Dataset entries:
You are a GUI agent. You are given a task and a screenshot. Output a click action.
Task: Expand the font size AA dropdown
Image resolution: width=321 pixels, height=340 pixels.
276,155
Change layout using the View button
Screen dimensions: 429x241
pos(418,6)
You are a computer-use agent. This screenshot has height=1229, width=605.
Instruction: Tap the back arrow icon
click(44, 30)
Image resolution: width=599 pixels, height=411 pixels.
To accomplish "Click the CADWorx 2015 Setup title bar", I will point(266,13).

...

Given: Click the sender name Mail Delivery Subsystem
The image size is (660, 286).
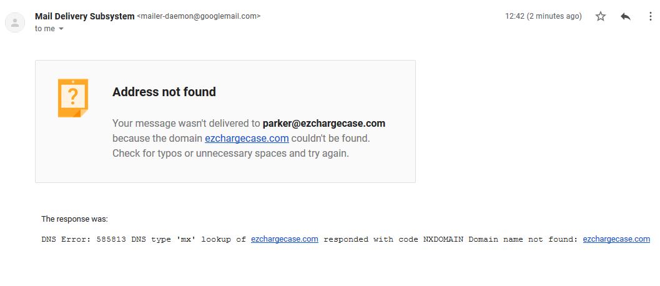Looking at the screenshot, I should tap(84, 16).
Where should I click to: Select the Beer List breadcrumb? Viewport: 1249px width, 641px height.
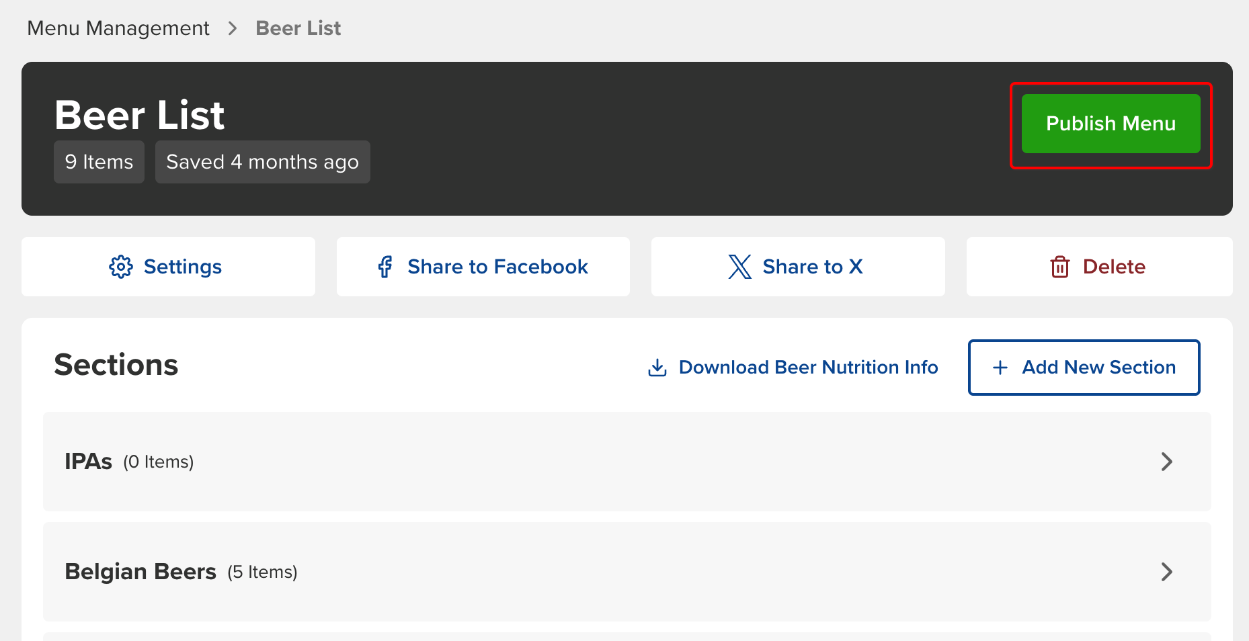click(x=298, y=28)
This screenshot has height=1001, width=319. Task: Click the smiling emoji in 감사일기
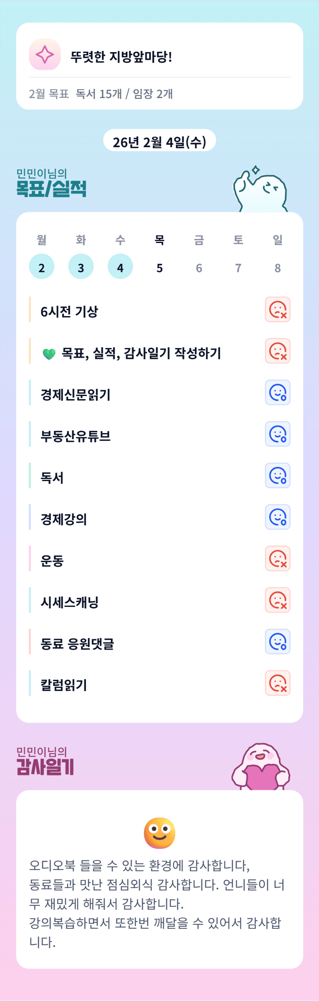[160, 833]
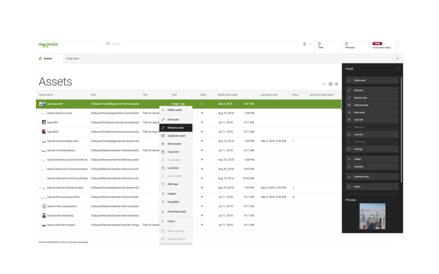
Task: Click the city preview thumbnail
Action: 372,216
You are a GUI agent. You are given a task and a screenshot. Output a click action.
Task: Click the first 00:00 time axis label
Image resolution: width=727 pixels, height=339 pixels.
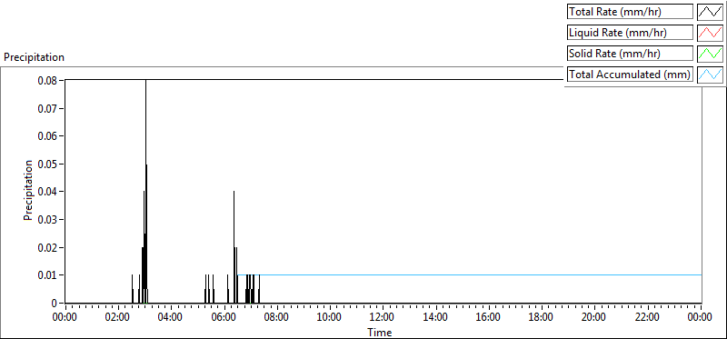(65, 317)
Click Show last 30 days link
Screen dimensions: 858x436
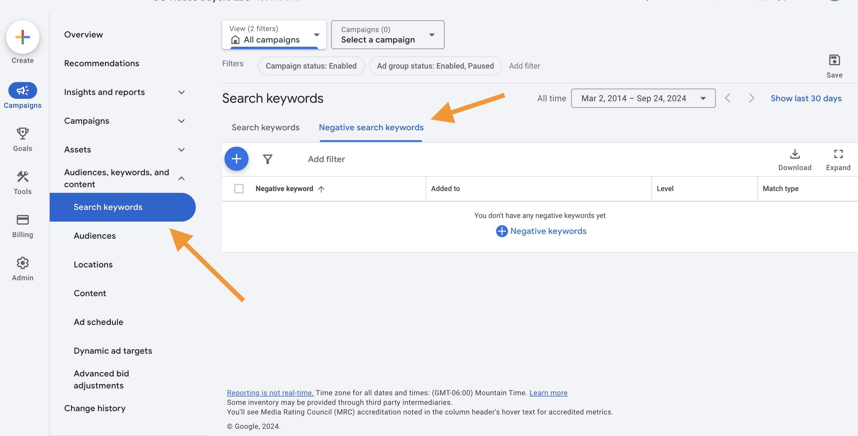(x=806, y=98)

...

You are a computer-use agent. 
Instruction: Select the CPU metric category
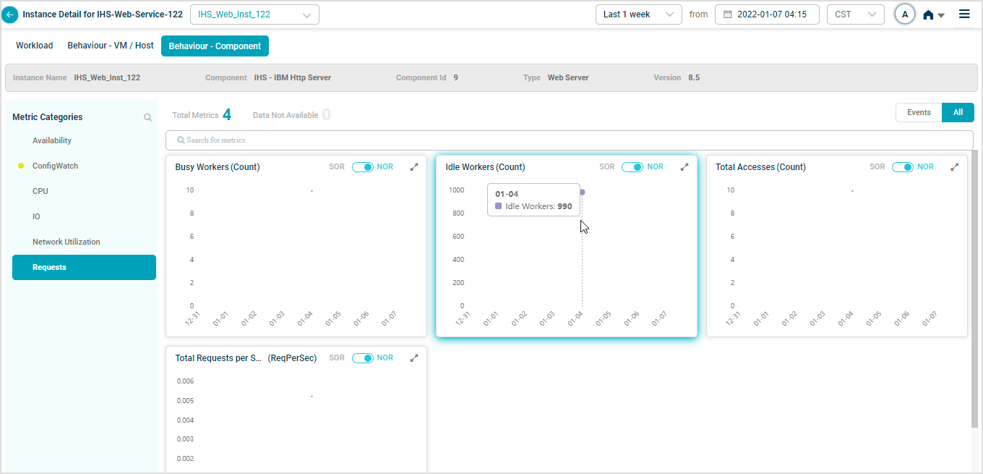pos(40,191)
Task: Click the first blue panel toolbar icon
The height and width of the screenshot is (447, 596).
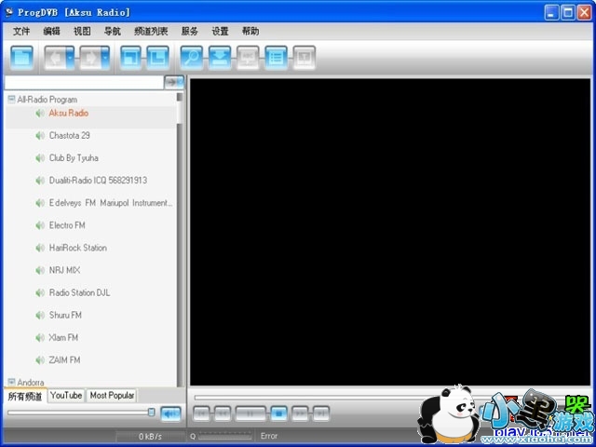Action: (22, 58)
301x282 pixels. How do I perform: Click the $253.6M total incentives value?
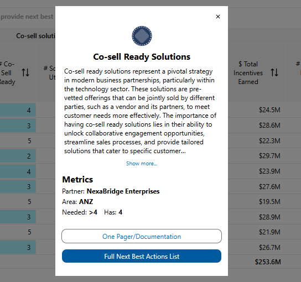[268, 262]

* Task to carry out
Lines above that contain the string "computer" make up the answer.

* Answer to this task
You are a computer-use agent. This screenshot has height=1229, width=605.
You are a computer-use agent. 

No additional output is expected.